Required. Table ID of the destination table. This is a suggestible field and all the tables in the datasets will be listed.

Default value: None

Example: customerdata1

Create table if not present

Checkbox

Specifies that the table should be created if not already present in the database.

Default: Deselected

Batch size

Integer/Expression

The number of records batched per request. If the input has 10,000 records and the batch size is set to 100, the total number of requests would be 100.

Default value: 1000

Example: 100

Batch timeout (milliseconds)

Integer/Expression

Time in milliseconds to elapse following which the batch if not empty will be processed even though it might be lesser than the given batch size.

Default value: 2000

Example: 500

Important:

Batch timeout value must be set with care. When this limit is reached, the batch will be flushed irrespective of whether all the records in the batch were loaded.

Batch retry count

Integer/Expression

The number of times the server should try to load a failed batch.

Default value: 0

Example: 5

Batch retry delay (milliseconds)

Integer/Expression

The time delay between each retry.

Default value: 500

Example: 500

Choose one of the three modes in which the Snap executes. Available options are:
  • Validate & Execute: Performs limited execution of the Snap and generates a data preview during pipeline validation. Subsequently, performs full execution of the Snap (unlimited records) during pipeline runtime.
  • Execute only: Performs full execution of the Snap during pipeline execution without generating preview data.
  • Disabled: Disables the Snap and all Snaps that are downstream from it.
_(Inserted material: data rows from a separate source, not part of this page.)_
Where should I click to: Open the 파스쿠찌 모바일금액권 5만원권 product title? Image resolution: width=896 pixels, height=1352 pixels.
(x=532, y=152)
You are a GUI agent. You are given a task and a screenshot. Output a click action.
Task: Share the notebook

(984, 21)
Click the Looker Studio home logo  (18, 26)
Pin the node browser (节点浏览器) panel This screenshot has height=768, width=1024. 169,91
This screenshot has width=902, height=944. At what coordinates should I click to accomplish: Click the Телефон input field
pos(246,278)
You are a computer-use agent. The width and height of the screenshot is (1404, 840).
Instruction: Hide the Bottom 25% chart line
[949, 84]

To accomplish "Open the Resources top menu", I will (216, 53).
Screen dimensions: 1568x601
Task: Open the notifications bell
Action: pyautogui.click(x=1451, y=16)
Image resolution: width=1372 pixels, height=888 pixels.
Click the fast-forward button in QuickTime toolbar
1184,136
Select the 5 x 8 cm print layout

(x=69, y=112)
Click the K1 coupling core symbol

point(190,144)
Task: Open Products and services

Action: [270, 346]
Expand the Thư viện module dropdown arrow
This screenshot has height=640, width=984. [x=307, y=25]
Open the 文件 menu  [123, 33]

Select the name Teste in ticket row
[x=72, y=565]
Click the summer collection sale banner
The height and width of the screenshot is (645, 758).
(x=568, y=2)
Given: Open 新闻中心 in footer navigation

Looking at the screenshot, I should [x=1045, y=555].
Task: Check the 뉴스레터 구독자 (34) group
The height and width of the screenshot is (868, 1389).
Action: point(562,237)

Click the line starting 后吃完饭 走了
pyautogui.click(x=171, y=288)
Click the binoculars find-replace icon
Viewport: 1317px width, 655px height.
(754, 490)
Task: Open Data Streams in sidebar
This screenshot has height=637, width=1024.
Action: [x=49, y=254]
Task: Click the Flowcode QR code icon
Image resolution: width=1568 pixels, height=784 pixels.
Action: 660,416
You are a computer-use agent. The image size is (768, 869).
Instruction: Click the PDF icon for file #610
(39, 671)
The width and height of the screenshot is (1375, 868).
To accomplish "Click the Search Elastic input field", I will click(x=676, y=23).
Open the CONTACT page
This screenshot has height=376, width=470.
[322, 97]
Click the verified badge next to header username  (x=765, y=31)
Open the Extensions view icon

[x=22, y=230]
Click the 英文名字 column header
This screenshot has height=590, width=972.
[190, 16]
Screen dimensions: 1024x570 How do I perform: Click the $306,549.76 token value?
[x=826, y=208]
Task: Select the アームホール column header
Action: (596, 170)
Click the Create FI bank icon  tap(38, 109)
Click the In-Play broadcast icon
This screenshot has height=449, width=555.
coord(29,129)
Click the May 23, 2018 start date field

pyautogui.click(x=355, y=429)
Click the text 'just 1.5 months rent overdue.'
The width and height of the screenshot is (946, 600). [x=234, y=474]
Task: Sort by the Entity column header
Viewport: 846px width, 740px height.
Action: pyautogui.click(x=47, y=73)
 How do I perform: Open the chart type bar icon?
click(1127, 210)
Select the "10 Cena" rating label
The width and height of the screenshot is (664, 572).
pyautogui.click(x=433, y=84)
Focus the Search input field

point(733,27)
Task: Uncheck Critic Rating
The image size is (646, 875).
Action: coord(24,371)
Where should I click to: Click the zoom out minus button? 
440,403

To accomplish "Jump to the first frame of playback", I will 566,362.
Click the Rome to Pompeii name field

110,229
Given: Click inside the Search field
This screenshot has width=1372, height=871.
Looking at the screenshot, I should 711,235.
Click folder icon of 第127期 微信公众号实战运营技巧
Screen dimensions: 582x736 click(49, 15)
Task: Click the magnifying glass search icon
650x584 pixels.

Default value: Execute only

Example: Validate & Execute

Implicit retries in BigQuery Snaps

The BigQuery Snaps handle all retriable BigQuery errors (BigQuery exception, IO exception, and Runtime exception) internally.

  • 429 (Too Many Requests):
    • Retry attempts: Maximum of 5 retries.
    • Delay Between Retries: Backoff strategy with jitter (random variation) is applied to prevent synchronized retries and reduce load.
  • 401 (Unauthorized):
    • Retry attempts: Maximum of 3 retries.
    • Delay Between Retries: Backoff strategy is applied.
    • Additional Actions: Reloads the BigQuery account on the retry event.
  • IOException and 500, 502, 503, 504 (Server Errors):
    • Retry attempts: Maximum of 3 retries.
    • Delay Between Retries: Backoff strategy is applied.

Note on Writing Numeric Values

Important:

Writing numeric values into Google BigQuery tables

Google BigQuery tables support columns with a NUMERIC data type to allow storing big decimal numbers (up to 38 digits with nine decimal places). But Snaps in Google BigQuery Snap Pack that load data into tables cannot create numeric columns. When the Create table if not present check box is selected, the Snaps create the required table schema, but map big decimals to a FLOAT64 column. So, to store the data into numeric columns using these Snaps, we recommend the following actions:

  • Create the required schema, beforehand, with numeric columns in Google BigQuery.
  • Pass the number as a string.

The Google API converts this string into a number with full precision and saves it in the numeric column.

Example:

Value Passed Through Snap Value Stored in BigQuery Remarks
"12345678901234567890123456789.123456789" 12345678901234567890123456789.123456789 As per this issue logged in Google Issue Tracker, if you send the values as strings, the values are never converted to floating-point form, so this works as expected.
12345678901234567890123456789.123456789 123456789012345678000000000000 Big decimal values sent as non-string values lose precision.